Convert the entries starting at the line containing "Where should I click to: Click the 203mg" and ending at the line containing "[x=1048, y=7]" into a numbered list, leaving out blank lines.

____________________

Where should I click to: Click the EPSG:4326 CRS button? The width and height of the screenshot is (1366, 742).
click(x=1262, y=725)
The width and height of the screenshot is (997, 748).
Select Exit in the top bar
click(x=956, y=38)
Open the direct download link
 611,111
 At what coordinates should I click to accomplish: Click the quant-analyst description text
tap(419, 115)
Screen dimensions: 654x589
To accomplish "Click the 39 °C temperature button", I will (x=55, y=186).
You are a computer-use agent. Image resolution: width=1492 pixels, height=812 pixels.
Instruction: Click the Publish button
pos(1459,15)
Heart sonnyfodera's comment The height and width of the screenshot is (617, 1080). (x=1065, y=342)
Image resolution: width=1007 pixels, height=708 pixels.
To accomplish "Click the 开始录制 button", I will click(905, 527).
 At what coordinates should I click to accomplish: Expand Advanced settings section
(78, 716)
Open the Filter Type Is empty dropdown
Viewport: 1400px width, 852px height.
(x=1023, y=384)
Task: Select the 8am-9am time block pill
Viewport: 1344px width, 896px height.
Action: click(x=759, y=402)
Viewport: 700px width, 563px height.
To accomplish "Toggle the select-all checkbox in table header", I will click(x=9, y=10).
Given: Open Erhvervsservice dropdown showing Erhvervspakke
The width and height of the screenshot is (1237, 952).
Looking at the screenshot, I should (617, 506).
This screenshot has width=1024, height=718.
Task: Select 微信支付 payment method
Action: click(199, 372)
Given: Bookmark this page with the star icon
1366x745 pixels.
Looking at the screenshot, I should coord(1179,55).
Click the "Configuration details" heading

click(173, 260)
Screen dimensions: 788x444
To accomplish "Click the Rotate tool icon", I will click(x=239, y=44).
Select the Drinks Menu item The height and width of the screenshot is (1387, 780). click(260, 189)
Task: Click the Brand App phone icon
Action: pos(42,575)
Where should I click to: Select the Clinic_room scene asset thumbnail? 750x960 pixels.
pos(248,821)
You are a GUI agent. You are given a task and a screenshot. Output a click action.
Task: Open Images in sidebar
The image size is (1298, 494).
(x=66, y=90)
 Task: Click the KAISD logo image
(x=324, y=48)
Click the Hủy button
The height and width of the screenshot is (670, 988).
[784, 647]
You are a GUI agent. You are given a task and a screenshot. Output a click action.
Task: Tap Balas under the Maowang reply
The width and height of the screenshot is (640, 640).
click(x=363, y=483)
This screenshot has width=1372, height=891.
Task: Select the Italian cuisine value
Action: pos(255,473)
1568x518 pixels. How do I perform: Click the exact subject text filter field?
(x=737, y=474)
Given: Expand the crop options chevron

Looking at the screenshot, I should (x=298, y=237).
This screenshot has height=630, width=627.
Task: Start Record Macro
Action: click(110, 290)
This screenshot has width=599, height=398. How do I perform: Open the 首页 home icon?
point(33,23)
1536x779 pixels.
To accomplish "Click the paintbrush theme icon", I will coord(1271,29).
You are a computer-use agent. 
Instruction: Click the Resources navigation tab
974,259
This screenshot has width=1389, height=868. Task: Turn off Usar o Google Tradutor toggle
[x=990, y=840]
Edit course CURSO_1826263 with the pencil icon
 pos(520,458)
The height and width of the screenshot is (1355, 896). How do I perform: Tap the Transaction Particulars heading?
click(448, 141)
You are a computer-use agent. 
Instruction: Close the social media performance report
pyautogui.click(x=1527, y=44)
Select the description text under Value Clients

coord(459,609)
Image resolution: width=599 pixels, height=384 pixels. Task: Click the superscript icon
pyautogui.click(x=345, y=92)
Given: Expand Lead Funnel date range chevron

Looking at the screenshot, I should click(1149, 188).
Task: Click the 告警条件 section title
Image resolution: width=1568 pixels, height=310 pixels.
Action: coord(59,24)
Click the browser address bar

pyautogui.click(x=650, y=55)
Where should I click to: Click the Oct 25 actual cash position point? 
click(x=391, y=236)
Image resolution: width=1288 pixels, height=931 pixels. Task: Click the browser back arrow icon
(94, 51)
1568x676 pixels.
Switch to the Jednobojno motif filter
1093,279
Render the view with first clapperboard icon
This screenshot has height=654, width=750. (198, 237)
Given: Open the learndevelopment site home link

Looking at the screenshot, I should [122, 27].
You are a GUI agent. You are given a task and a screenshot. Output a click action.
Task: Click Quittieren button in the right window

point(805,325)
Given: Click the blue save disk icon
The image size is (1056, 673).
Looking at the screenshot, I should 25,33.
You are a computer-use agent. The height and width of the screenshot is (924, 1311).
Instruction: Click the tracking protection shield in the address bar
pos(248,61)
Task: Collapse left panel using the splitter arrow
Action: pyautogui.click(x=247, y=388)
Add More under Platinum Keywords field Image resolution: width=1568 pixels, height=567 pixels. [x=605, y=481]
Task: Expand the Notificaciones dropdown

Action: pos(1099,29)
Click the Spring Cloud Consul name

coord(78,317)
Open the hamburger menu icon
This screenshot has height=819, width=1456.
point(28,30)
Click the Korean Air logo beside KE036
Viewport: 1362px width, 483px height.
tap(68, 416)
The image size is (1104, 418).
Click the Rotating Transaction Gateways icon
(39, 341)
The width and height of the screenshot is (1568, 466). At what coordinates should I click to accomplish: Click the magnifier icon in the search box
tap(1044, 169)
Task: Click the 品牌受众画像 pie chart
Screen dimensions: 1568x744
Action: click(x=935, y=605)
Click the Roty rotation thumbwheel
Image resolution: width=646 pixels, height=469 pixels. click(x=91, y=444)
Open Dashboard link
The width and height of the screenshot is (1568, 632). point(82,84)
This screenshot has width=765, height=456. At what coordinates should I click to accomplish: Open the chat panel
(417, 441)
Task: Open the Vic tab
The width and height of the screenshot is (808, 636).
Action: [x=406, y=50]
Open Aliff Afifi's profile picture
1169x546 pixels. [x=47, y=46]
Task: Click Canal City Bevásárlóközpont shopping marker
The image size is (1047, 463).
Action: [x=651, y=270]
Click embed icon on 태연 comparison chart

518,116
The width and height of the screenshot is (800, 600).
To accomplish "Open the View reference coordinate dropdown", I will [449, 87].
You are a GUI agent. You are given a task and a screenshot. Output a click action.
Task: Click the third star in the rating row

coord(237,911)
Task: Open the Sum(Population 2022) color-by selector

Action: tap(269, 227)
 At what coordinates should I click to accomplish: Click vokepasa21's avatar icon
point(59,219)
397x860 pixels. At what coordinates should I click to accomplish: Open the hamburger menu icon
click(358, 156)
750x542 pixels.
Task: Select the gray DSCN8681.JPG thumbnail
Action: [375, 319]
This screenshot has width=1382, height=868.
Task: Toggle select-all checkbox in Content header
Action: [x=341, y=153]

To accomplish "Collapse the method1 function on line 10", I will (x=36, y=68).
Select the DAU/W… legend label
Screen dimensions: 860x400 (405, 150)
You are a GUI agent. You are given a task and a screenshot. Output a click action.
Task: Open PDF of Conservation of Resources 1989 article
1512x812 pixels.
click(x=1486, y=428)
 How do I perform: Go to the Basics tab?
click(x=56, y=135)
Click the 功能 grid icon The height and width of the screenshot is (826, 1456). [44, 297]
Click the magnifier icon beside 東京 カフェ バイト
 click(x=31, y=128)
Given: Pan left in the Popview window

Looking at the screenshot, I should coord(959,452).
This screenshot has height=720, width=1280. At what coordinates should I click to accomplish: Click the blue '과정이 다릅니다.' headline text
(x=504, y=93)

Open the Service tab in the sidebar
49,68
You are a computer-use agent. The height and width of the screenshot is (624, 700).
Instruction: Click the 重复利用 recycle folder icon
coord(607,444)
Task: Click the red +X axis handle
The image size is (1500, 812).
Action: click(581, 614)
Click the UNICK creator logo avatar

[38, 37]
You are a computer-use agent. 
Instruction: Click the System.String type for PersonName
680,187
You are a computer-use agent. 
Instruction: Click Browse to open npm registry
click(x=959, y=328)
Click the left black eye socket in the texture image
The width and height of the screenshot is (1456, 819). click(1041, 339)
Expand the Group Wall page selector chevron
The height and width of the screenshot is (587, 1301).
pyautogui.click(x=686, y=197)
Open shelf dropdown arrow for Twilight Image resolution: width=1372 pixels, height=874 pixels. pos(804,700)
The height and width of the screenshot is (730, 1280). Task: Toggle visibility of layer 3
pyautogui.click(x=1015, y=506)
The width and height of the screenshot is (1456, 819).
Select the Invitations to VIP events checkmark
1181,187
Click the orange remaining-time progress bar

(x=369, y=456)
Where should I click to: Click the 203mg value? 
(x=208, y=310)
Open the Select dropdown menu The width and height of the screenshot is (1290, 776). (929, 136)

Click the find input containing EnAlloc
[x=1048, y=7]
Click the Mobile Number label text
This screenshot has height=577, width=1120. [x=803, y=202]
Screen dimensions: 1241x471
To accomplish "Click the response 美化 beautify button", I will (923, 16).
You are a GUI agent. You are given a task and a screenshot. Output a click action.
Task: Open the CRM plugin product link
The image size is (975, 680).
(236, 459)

____________________

- **Answer for this exercise**:
1. Where should I click to: Click the 203mg value? 
2. (x=208, y=310)
3. Open the Select dropdown menu The width and height of the screenshot is (1290, 776). (929, 136)
4. Click the find input containing EnAlloc
5. [x=1048, y=7]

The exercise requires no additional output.